殺しの楽園(11)リザレクション

 暗闇の中で目を覚ました彼女は、自分でも信じていない死後の世界にやってきたのかと思い、そのためにいささか困惑した。スイッチを押す音がして、部屋が明るくなると、桐島猫王がドア枠にもたれて彼女を覗き込んでいた。清潔な白い部屋のベッドに寝ているヴァニティの腕には、点滴が繋がれている。「猫王!」透明な管を引き抜きながら、ベッドを飛び降りたヴァニティが、猫王を壁に突き倒した。「俺を殺しやがったな! あれ、えーっと、でも生きてんのか……どういうわけだ、説明しろ!」

「君の首に打ったのは、毒じゃない」猫王は言った。「仮死薬〈Saurian X-47〉だ」

 首をひねるヴァニティに、猫王が解説する。〈Saurian X-47〉とは、ベンウェイ・バロウズが、旧友のティモシー・ネオを脱獄させるために作った薬のことだ。作っている途中にティモシーは獄中で病死したが、薬はこっそり完成していて、ベンウェイはそれを自分が捕まったときに使った。〈Saurian X-47〉を血管内に注射すると、心臓が停止し、肉体が一時的に仮死状態になる。霊安室に移動された死体が、刑務所内部の仲間の手で蘇生され、脱獄したベンウェイは、ゴールドマン諸島に亡命した――ここまでが、フリップの「特ダネ」と以前に調査した薬の情報から、猫王が組み立てた仮説。序盤早々にベンウェイが死んだ状況のうさん臭さから考えると、今回のイベントでもベンウェイはこの薬を使っているだろう。金庫の中で死んだふりをして、参加者がそこそこ消えたところで目を覚ますと、だいぶ有利になっているはず……実際、その通りになったのである。

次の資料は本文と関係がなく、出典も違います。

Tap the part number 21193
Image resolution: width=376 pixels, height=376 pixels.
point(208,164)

「あのカウントダウンする箱、ベンウェイが入ってたのか」

「当たり」

「どうして殺っとかなかったんだよ?」

「薬が完成してるか分からないのに?」

「なるほど……」ヴァニティはあたりを見回した。「ここはどこだ?」

「日本にようこそ――不景気・自殺・自己責任のすてきな国だ。この部屋は〈スター・フォース〉地下基地の医療室。しばらくしたら面接がある。食えるうちに食っといて、栄養をつけとくといい」

 二時間後、ヴァニティ・ヴィンセントは蛍光灯の唸りが止まない尋問室で、特殊心理学者:佐川茂呂の執拗な質問攻めに答えることになった。名前は? 年齢は? 性別は? 出身は? 政治的信条は? 動物を飼ったことは? 日本に仕えることについて、どう考えるか? 友人が人質になったときは、敵に情報を漏らすか? すべての回答について、拷問器具のようなヘッドセットを通して、佐川の眺めている液晶モニターにリアルタイムで自動記録中の脳波が流れている。眼鏡の反射から観察するヴァニティは理解していなかったが、下部の波形は嘘発見器の返す結果だった。猫王が「面接」と言うわけが彼女にも分かった。これは一種の入社試験なのだ。最後の質問――〈イマン・ザ・シス〉の名簿リストがある場所を知っているか? それはどこにある?

 医療室の緊急隔離ルームで二日間を過ごしたヴァニティ・ヴィンセントは、ついに〈スター・フォース〉の中央オフィスに通された。ずらりと並ぶ職員たちの中から、一歩前に出た猫王が、花束を渡す。

「仮採用だ」ヴァニティは職員たちの拍手に包まれた。

 新しく設置された自分のデスクに座って、椅子をくるくる回しているヴァニティの元へ、さっき死んだばかりのゾンビみたいに髪を顔に垂らした、生気のない紺色ジャージ姿の女の子が近づいてきて、デスクの上にメロンパンを直に置いた。彼女の背中を叩いたヴァニティが「あの……」と言うと、彼女は、

「パン」

 と言って、逃げるように去っていった。元素周期表付きのマグカップを持っていた背後のフリップ・クォンタムが「新記録だ」と言った。「午前中に二文字も喋ったのは初めてだよ。あの子はフロップ・クォンタム。僕の双子の妹だ。ずいぶん気に入られたみたいだね、ヴァニティ」

「これ、なに?」

「彼女なりの求愛行動だろうね。あくまで僕の分析だけど」

「吐くほど甘い」メロンパンを齧りながら、ヴァニティは言った。